Labour’s scheme would incentivise a flight of self-assured, self-financed talent from English universities. That talent would then pay less for their education than late developers, or those with few resources up front. Hardly a progressive outcome, nor one good for the English economy and universities.
Worse, after university the scheme incentivises working abroad for twenty years out of the reach of the Revenue.
The NUS have entirely failed to model the impact of tax avoidance on their scheme.
It also begs the question why a bright American should be able to go to Oxford at cost via loans, then work in the UK without a tax bill whilst a native is denied that option. Surely this is discrimination?
But if you address that by making the scheme an option versus real cost loans, rates at the bottom would need to be raised or the scheme would fail to finance universities. Either way, unless the NUS are proposing to put a wall around England the price and market for university education will still exist, it will just be denied to the English.
At the other end of the scale, those with limited income expectations either through lack of ability or an ambition to work in low paid employment, are incentivised. Their demand for university education would go up.
Ed Miliband’splanwould then unwittingly create comparative advantage for the English university sector in providing mickey mouse degrees to marginal candidates.
And this the man that until recently was leading plans to encourage UK green-tech through building the science base. Good luck with that when the engineers are studying in Germany, and Cambridge is leading the world in homeopathy.
In the middle throughout the 20 year life of the ‘loan’ the bands in the tax would create small disincentives through high marginal tax rates. In recessions people might find themselves paying a higher graduate tax if their wages fall less than the average. It’s a crazily complex system, and this is before arguments about credit-based allocations of cost, employer contributions, and what counts as qualifying education as opposed to vocational training.
The advantage of fees, other than transparency and simplicity is that they encourage people to seriously consider the value of higher education.
It is precisely that cold market-discipline that enrages the left. They believe those capable of going to university are incapable of making a financial judgement no more complex than taking out a mortgage. Or rather the NUS think students shouldn’t have to think. Patronising, authoritarian and quaint, but somewhat self-defeating in an education system.
Their main worry, worth considering, is that some people who might be capable of benefiting from university choose not to due to their fear of debt. This is not an empty worry. Financial risk-aversion is more prevalent amonst thosefrom lower income backgrounds and at the margins can mean able children choose not to go to university.

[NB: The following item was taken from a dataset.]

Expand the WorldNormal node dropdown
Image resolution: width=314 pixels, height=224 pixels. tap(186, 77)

But this is an education not system issue, and one that can be narrowly targeted at the small group in question for very little cost. We need to ensure people have the tools to make sensible investment decisions by the time they leave school, not continue to treat them like children throughout their lifetimes. Particularly not potential graduates.

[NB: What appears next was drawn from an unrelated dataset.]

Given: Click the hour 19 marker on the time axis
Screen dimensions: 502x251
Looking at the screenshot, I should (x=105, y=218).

Making an entire system, overwhelming used by those that can afford to pay free at the point of use to combat a marginal disincentive at the margins is ridiculous and wasteful. A criticism that applies equally to the Liberal Democrat’s current opposition to any fees or repayment at all.
The NUS has always been a clique of trainee Labour politicians unrepresentative of either student or public opinion. If this is the kind of interest group Ed Miliband feels will help win him the Leadership of the Labour Party you must wonder just how far left they have gone and will continue to drift during this Parliament. It can only bode well for the longevity of the Coalition.